Vandoeuvre-lès-Nancy : un laboratoire de conditionnement d'héroïne démantelé, 3 individus mis en examen

Les investigations de la DTPJ à Nancy ont permis de démanteler, à Vandoeuvre-lès-Nancy un laboratoire de coupage et de conditionnement d'héroïne d'ampleur. La valeur des produits à la revente est estimée à environ 350 000 euros .

L'affaire débute le 24 septembre 2021 dans un immeuble situé rue de la Côte à Nancy. Ce jour-là, dans le cadre d'une procédure d'impayés de loyers et d'une ouverture de porte, les autorités découvraient que l'appartement s'inscrivait en lien avec un trafic de stupéfiants. La DTPJ de NANCY était saisie de l'enquête.

D'après les constatations effectuées par les services de police, l'appartement n'était pas meublé et ne correspondait pas du tout à un lieu de vie. "Une porte dégondée et posée sur deux tréteaux faisait office de table. Il était découvert 5,320 kilogrammes de produit de coupe, une presse (outil volumineux et caractéristique permettant de presser de l'héroïne en pain ), des masques chirurgicaux usagés, des masques à cartouches usagés, des balances, des gants usagés, des sachets déchirés et vides de gants et combinaisons jetables, des cutters , quelques vêtements , et un sac cabas rempli de sacs vides contenant des résidus de traces brunâtres. Sur le mur mitoyen, l'appartement avait été insonorisé par des plaques de mousse alvéolées. Il s'agissait manifestement d'un appartement ayant servi à un « laboratoire » de conditionnement d'héroïne.", indique le procureur de la République François Pérain. 

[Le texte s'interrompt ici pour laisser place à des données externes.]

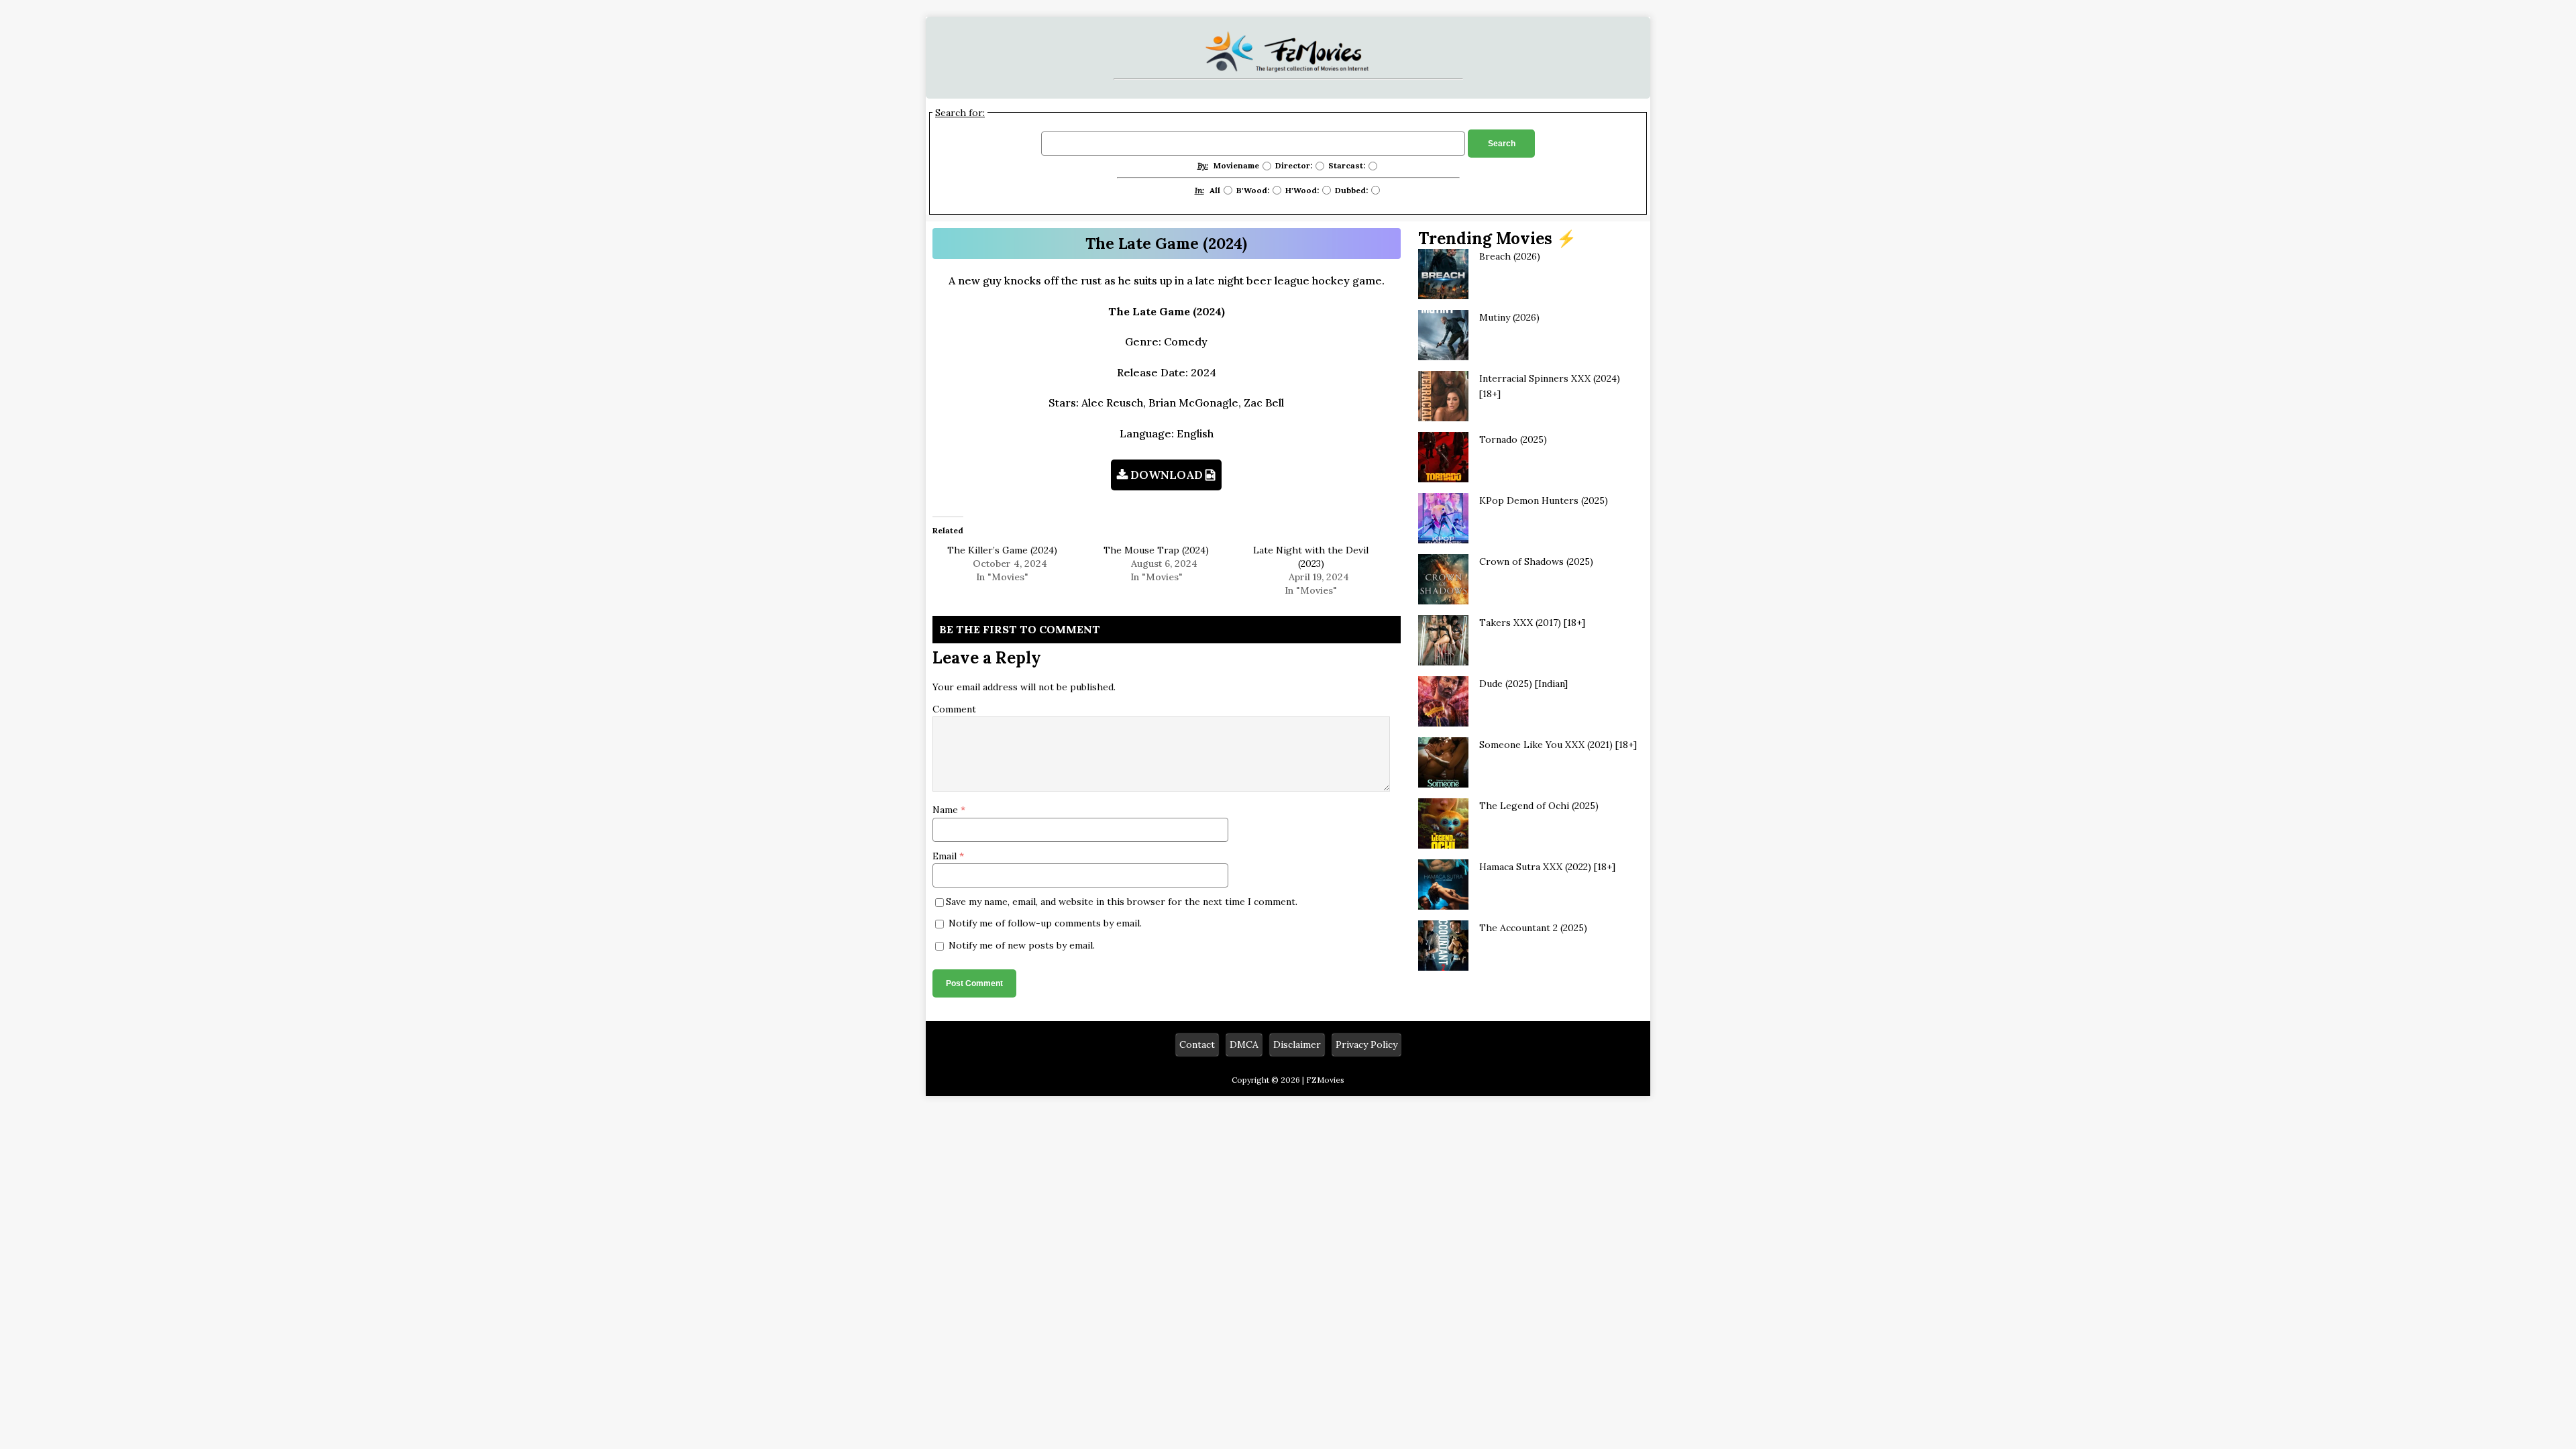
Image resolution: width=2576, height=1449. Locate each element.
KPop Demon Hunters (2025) (1543, 500)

Les relevés de la Police technique et Scientifique dans cet appartement ont permis d'établir la présence de deux ADN masculins dont l'un était matérialisé grâce à une trace sur un mégot de cigarette. En outre, des surveillances permettaient l'identification d'un troisième suspect.

Les investigations orientaient les policiers sur l'utilisation d'un second appartement situé au rue Raymond Poincaré à Vandoeuvre-lès-Nancy "comme laboratoire de conditionnement de produits stupéfiants comme l'avait été [celui de la ] rue de la côte à Nancy", précise le Procureur de la République de Nancy.

Les trois trentenaires mis en examen et placés en détention provisoire

Le 19 octobre 2022, alors que l'un des suspects sortait de l'appartement situé rue Raymond Poincaré à Vandoeuvre-Lès-Nancy, il était interpellé à 09h55 et placé en garde à vue. Il était trouvé porteur de la clé de l'appartement de conditionnement et au niveau de l'entre jambe d'un sac plastique contenant un grand nombre de sachets d'héroïne. Dans l'appartement " la somme de 56 490 euros ; 1 pistolet 357 magnum non approvisionné avec 7 cartouches de 357 magnum ; 5,837 kilogrammes d'héroïne , 17,3 kilogrammes de produit de coupe, 57 grammes de cocaïne ; 759 grammes de poudre blanche , une presse avec cric hydraulique , des sachets de conditionnement, des spatules, des marteaux, le tout permettant de conditionner, couper et presser de l'héroïne.", indique le magistrat. 

Le même jour, un deuxième suspect était interpellé et placé en garde à vue. Il exerçait son droit au silence. Le lendemain, le troisième mis en cause présumé était extrait de la maison d'arrêt de Nancy-Maxéville où il exécutait une peine de 30 mois dont six avec sursis pour des violences conjugales depuis le 13 juillet 2022 et il était placé en garde à vue. Il niait toute implication dans un trafic de stupéfiants et n'expliquait pas la présence de son ADN sur le mégot de cigarette.

D'après François Pérain, procureur de la République de Nancy, cette enquête diligentée par la DTPJ à NANCY a permis de démanteler un laboratoire de coupage et de conditionnement d'héroïne d'ampleur. "Les importantes quantités de produit stupéfiants, de produit de coupe et d'argent retrouvés lors de l'opération de police judiciaire permettaient d'estimer la valeur de revente des produits découverts à environ 350 000 euros".

Les trois mis en cause sont nés en 1991 et 1992. L'un avait déjà été condamné à une reprise pour un fait de détention de stupéfiants, un deuxième pour "recel de vol, violences et délit routier" et un troisième n'était pas connu de la justice. Ils étaient présentés samedi 22 octobre devant un juge d'instruction qui les a mis en examen pour trafic de stupéfiants. Les trois suspects ont été placés en détention provisoire par le juge des libertés et de la détention.